A Justiça concedeu liminar ao Procon de Campinas que determina ao Hospital Samaritano que reduza o reajuste do plano de saúde da empresa de 33% para 9,65%.
O órgão de defesa do consumidor entrou com uma Ação Civil Pública contra a instituição médica após manifestação do Sindicato dos Trabalhadores do Serviço Público Municipal de Campinas (STMC), que indicava que o hospital havia reajustado o plano em mais de 33%, conforme boleto enviado a um servidor conveniado em que a mensalidade de R$ 326,00 passaria para R$ 437,00.

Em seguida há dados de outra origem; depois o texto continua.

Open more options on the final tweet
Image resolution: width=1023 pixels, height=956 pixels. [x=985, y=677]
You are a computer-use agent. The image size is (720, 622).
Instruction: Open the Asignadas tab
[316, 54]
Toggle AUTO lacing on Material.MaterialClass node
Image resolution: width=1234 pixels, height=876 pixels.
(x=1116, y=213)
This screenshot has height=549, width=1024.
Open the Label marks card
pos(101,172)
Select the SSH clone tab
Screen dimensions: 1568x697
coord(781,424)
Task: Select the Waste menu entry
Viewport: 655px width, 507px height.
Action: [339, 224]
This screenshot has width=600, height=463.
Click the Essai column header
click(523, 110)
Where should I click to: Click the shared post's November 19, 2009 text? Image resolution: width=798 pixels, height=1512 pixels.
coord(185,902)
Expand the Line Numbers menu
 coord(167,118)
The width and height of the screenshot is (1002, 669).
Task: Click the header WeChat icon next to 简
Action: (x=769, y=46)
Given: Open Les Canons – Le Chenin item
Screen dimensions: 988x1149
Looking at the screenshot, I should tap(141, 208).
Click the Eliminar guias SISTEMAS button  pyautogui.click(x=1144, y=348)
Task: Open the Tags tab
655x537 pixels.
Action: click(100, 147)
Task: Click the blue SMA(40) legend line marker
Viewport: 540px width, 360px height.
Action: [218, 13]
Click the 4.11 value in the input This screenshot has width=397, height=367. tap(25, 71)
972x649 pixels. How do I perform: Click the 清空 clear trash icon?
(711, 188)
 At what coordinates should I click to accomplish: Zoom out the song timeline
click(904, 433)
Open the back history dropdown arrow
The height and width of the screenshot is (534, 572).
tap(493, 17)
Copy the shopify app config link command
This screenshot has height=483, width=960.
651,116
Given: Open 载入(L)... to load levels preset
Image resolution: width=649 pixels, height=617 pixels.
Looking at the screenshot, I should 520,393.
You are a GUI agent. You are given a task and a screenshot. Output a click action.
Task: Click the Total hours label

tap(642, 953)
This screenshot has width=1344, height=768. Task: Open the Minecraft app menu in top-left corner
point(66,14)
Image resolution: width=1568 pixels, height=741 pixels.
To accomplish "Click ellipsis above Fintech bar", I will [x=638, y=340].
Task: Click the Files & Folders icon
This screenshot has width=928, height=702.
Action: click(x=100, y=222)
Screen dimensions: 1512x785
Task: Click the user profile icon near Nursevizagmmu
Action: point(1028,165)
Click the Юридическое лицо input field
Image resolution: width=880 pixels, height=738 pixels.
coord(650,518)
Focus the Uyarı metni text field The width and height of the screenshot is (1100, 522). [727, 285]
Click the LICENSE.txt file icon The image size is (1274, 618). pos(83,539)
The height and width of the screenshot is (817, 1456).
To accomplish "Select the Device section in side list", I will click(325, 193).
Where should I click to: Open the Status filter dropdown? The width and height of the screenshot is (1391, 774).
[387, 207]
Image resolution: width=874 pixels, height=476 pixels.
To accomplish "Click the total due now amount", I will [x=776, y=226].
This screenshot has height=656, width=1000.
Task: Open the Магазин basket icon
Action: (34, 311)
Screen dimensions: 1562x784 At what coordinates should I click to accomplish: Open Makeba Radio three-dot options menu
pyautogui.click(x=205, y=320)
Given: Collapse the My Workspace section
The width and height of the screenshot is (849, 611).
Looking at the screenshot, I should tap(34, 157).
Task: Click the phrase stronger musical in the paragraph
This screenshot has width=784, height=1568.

De acordo com o sindicato, que representa os servidores , o reajuste apresentado pela empresa era “extremamente abusivo”, e descumpria a Cláusula 13ª do próprio contrato da empresa que diz que o reajuste deve ser anual nos termos da Lei 9.656/98, e que em seu parágrafo 2º do artigo 35 E, resumidamente diz que os reajustes dependem de prévia aprovação da Agência Nacional de Saúde Suplementar (ANS).
O STMC afirma que ouviu diversas reclamações de servidores sobre o assunto. Em nota, afirma que “constatou de fato que em alguns casos houve um reajuste extremamente abusivo, chegando a mais de 100%. Algo inaceitável”.